According to this post from the insightful Football Perspective, the Browns ranked third best in the league last year in something called "Relative Adjusted Net Yards per Attempt," behind only Buffalo and Denver. Longtime Browns followers know that the expansion era teams have generally ranked pretty well in most gross pass defense stats, but that's partly due to how easy a time opponents have had running the ball, and how seldom they've needed to mount comebacks. But RANY/A is a more meaningful and sophisticated metric, particularly due to the "per attempt" factor.

Last year's Browns pass defense was not only strong compared to other teams around the league, it was also the team's best performance by this measure since at least 2002. And whereas their trend is favorable, it's quite the opposite for the Ravens and, most remarkably, the Steelers, who ranked 30th last year in defensive RANY/A after finishing no worse than second for seven straight years in the previous decade.

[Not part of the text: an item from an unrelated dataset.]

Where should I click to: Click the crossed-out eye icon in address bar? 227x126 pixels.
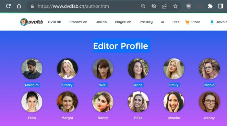click(x=154, y=6)
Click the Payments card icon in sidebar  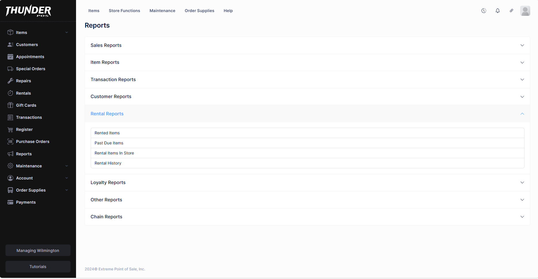pyautogui.click(x=10, y=202)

So while I'm not optimistic about the Browns' prospects at the offensive skill positions, I am looking forward to seeing them shut down receivers and give opposing QBs headaches. If they succeed in improving their run defense to any appreciable degree, it could be a special defensive squad to behold.
Ball-hawking safety Tashaun Gipson is back from injury for his contract year. (Kuntz/NEOMG photo)

Thursday, July 23, 2015

The peak of pain

It's official. The NFL, through its own website, has "honored" the Browns as the top team in their Pain Rankings.

Writer Dan Hanzus' piece is a pretty decent overview of the various disasters of the Super Bowl era, and if you haven't seen the various videos associated with The Move, The Drive, The Fumble, Red Right 88, it's probably a positive exercise in fortitude to do so. Once, anyway.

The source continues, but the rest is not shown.